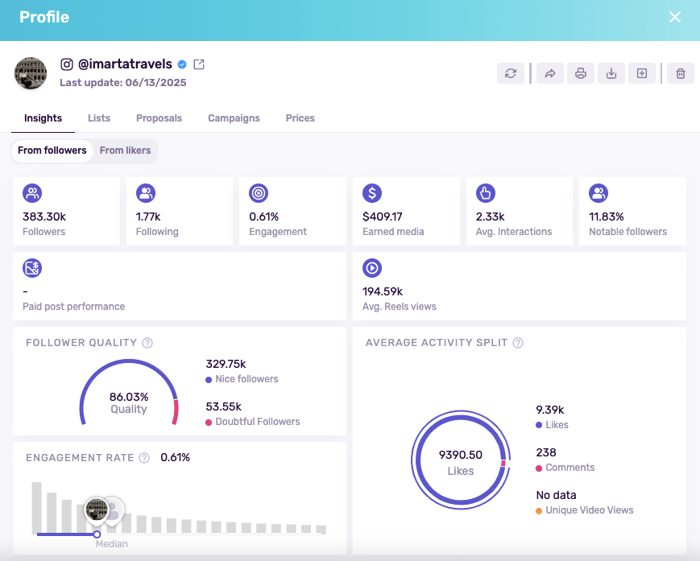Click the profile avatar thumbnail
700x561 pixels.
click(x=31, y=73)
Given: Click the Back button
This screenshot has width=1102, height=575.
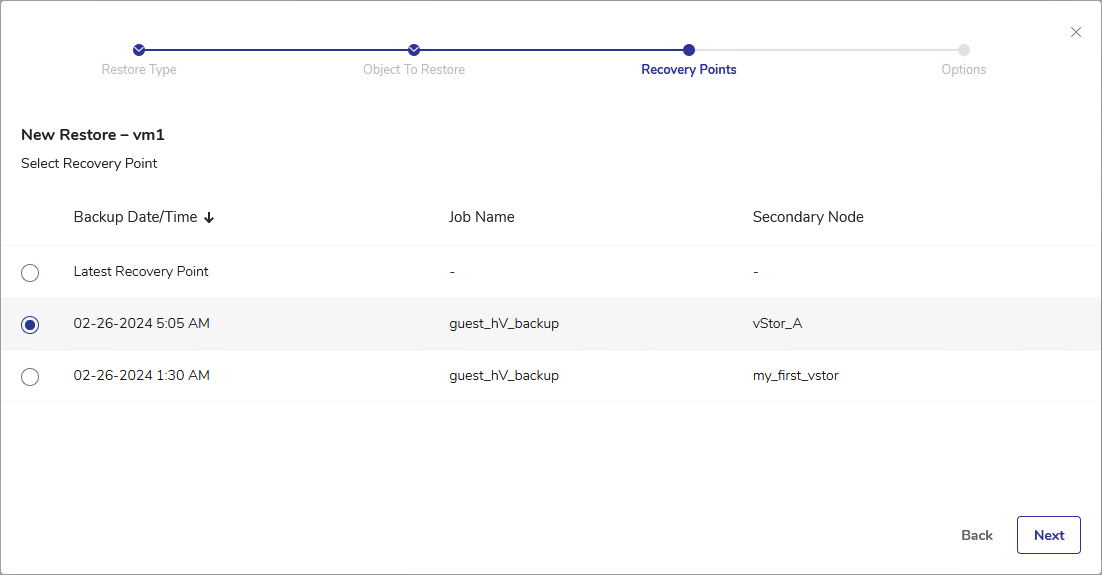Looking at the screenshot, I should 976,535.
________________________________________
Description of the task | The lines from the one containing "Given: Click the Back button" to the end of the material must be output exactly, both ends included; no picture may appear.

Result for this exercise |
Given: Click the Back button
This screenshot has width=1102, height=575.
Looking at the screenshot, I should 976,535.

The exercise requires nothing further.